HOW TO COMPLETE THIS TASK: Could you write out all of the data again, word for word?

Saved entries:
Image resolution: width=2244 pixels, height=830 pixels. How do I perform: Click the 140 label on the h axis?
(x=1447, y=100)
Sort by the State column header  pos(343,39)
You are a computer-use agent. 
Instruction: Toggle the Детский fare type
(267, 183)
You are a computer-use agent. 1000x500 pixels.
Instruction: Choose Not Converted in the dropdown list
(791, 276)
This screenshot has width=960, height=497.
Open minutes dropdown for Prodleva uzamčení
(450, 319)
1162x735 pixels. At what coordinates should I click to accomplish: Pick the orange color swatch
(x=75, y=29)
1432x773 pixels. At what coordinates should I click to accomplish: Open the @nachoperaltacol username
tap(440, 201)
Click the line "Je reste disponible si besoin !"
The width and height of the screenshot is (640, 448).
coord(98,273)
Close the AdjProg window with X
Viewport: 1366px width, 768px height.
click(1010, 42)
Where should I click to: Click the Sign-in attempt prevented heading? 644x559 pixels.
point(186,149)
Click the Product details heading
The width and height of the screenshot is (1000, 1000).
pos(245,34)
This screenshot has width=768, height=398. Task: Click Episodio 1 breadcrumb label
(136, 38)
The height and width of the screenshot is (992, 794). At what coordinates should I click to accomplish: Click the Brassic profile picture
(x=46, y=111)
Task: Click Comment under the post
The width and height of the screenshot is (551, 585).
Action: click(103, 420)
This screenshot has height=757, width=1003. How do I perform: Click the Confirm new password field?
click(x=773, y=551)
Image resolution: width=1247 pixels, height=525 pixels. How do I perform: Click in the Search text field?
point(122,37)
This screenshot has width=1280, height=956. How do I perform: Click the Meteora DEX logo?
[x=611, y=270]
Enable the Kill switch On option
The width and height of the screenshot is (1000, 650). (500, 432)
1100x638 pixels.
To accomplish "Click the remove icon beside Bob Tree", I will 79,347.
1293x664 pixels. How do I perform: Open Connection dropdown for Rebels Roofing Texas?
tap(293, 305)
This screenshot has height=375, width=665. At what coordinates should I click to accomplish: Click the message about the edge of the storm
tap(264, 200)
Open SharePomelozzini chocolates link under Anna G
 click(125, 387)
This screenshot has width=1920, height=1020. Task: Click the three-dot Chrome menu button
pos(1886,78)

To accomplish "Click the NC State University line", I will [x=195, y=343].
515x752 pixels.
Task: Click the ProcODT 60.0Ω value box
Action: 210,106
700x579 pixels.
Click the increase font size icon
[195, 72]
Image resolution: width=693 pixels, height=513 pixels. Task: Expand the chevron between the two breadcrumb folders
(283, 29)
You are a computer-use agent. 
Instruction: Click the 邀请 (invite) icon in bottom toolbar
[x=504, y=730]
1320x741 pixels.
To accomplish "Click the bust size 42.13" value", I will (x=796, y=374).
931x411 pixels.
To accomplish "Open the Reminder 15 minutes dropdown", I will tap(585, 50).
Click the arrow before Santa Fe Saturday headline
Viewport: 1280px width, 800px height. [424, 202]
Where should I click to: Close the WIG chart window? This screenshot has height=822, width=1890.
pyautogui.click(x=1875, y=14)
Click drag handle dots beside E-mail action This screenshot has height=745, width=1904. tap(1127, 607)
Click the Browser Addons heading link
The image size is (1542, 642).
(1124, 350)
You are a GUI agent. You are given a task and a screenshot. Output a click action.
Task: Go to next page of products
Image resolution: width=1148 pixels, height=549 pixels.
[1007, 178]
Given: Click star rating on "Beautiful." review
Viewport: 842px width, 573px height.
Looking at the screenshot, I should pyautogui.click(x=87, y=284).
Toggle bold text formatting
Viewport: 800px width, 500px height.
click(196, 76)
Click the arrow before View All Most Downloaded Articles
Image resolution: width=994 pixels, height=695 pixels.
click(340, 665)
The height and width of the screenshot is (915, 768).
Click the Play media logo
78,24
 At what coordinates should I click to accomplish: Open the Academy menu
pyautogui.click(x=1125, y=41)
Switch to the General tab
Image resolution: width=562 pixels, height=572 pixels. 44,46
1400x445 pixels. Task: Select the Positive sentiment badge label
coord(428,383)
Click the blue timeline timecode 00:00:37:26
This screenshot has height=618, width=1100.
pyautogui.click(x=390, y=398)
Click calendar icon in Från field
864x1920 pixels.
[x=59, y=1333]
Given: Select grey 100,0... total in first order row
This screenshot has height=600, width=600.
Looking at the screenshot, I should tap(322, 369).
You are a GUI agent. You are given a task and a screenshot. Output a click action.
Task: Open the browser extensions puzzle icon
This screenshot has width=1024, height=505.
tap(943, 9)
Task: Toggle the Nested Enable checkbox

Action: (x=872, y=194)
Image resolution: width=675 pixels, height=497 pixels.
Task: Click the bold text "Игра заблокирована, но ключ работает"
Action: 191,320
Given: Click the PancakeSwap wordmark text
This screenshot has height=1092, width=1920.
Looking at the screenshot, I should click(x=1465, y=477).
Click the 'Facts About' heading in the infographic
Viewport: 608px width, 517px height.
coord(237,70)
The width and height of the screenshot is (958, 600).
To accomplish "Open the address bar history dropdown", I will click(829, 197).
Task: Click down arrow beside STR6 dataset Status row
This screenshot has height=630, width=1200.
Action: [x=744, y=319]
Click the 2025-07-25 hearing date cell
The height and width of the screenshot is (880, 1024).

EXERCISE SOLUTION:
Image resolution: width=2244 pixels, height=830 pixels. How do I perform: Click the 140 label on the h axis?
(x=1447, y=100)
Sort by the State column header  pos(343,39)
You are a computer-use agent. 
Instruction: Toggle the Детский fare type
(267, 183)
You are a computer-use agent. 1000x500 pixels.
Instruction: Choose Not Converted in the dropdown list
(791, 276)
This screenshot has width=960, height=497.
Open minutes dropdown for Prodleva uzamčení
(450, 319)
1162x735 pixels. At what coordinates should I click to accomplish: Pick the orange color swatch
(x=75, y=29)
1432x773 pixels. At what coordinates should I click to accomplish: Open the @nachoperaltacol username
tap(440, 201)
Click the line "Je reste disponible si besoin !"
The width and height of the screenshot is (640, 448).
coord(98,273)
Close the AdjProg window with X
Viewport: 1366px width, 768px height.
click(1010, 42)
Where should I click to: Click the Sign-in attempt prevented heading? 644x559 pixels.
point(186,149)
Click the Product details heading
The width and height of the screenshot is (1000, 1000).
pos(245,34)
This screenshot has width=768, height=398. Task: Click Episodio 1 breadcrumb label
(136, 38)
The height and width of the screenshot is (992, 794). At what coordinates should I click to accomplish: Click the Brassic profile picture
(x=46, y=111)
Task: Click Comment under the post
The width and height of the screenshot is (551, 585).
Action: click(103, 420)
This screenshot has height=757, width=1003. How do I perform: Click the Confirm new password field?
click(x=773, y=551)
Image resolution: width=1247 pixels, height=525 pixels. How do I perform: Click in the Search text field?
point(122,37)
This screenshot has width=1280, height=956. How do I perform: Click the Meteora DEX logo?
[x=611, y=270]
Enable the Kill switch On option
The width and height of the screenshot is (1000, 650). (500, 432)
1100x638 pixels.
To accomplish "Click the remove icon beside Bob Tree", I will 79,347.
1293x664 pixels. How do I perform: Open Connection dropdown for Rebels Roofing Texas?
tap(293, 305)
This screenshot has height=375, width=665. At what coordinates should I click to accomplish: Click the message about the edge of the storm
tap(264, 200)
Open SharePomelozzini chocolates link under Anna G
 click(125, 387)
This screenshot has width=1920, height=1020. Task: Click the three-dot Chrome menu button
pos(1886,78)

To accomplish "Click the NC State University line", I will [x=195, y=343].
515x752 pixels.
Task: Click the ProcODT 60.0Ω value box
Action: 210,106
700x579 pixels.
Click the increase font size icon
[195, 72]
Image resolution: width=693 pixels, height=513 pixels. Task: Expand the chevron between the two breadcrumb folders
(283, 29)
You are a computer-use agent. 
Instruction: Click the 邀请 (invite) icon in bottom toolbar
[x=504, y=730]
1320x741 pixels.
To accomplish "Click the bust size 42.13" value", I will (x=796, y=374).
931x411 pixels.
To accomplish "Open the Reminder 15 minutes dropdown", I will tap(585, 50).
Click the arrow before Santa Fe Saturday headline
Viewport: 1280px width, 800px height. [424, 202]
Where should I click to: Close the WIG chart window? This screenshot has height=822, width=1890.
pyautogui.click(x=1875, y=14)
Click drag handle dots beside E-mail action This screenshot has height=745, width=1904. tap(1127, 607)
Click the Browser Addons heading link
The image size is (1542, 642).
(1124, 350)
You are a GUI agent. You are given a task and a screenshot. Output a click action.
Task: Go to next page of products
Image resolution: width=1148 pixels, height=549 pixels.
[1007, 178]
Given: Click star rating on "Beautiful." review
Viewport: 842px width, 573px height.
Looking at the screenshot, I should pyautogui.click(x=87, y=284).
Toggle bold text formatting
Viewport: 800px width, 500px height.
click(196, 76)
Click the arrow before View All Most Downloaded Articles
Image resolution: width=994 pixels, height=695 pixels.
click(340, 665)
The height and width of the screenshot is (915, 768).
Click the Play media logo
78,24
 At what coordinates should I click to accomplish: Open the Academy menu
pyautogui.click(x=1125, y=41)
Switch to the General tab
Image resolution: width=562 pixels, height=572 pixels. 44,46
1400x445 pixels. Task: Select the Positive sentiment badge label
coord(428,383)
Click the blue timeline timecode 00:00:37:26
This screenshot has height=618, width=1100.
pyautogui.click(x=390, y=398)
Click calendar icon in Från field
864x1920 pixels.
[x=59, y=1333]
Given: Select grey 100,0... total in first order row
This screenshot has height=600, width=600.
Looking at the screenshot, I should tap(322, 369).
You are a GUI agent. You are given a task and a screenshot. Output a click action.
Task: Open the browser extensions puzzle icon
This screenshot has width=1024, height=505.
tap(943, 9)
Task: Toggle the Nested Enable checkbox

Action: (x=872, y=194)
Image resolution: width=675 pixels, height=497 pixels.
Task: Click the bold text "Игра заблокирована, но ключ работает"
Action: 191,320
Given: Click the PancakeSwap wordmark text
This screenshot has height=1092, width=1920.
Looking at the screenshot, I should click(x=1465, y=477).
Click the 'Facts About' heading in the infographic
Viewport: 608px width, 517px height.
coord(237,70)
The width and height of the screenshot is (958, 600).
To accomplish "Open the address bar history dropdown", I will click(829, 197).
Task: Click down arrow beside STR6 dataset Status row
This screenshot has height=630, width=1200.
Action: [x=744, y=319]
Click the 2025-07-25 hearing date cell
The height and width of the screenshot is (880, 1024).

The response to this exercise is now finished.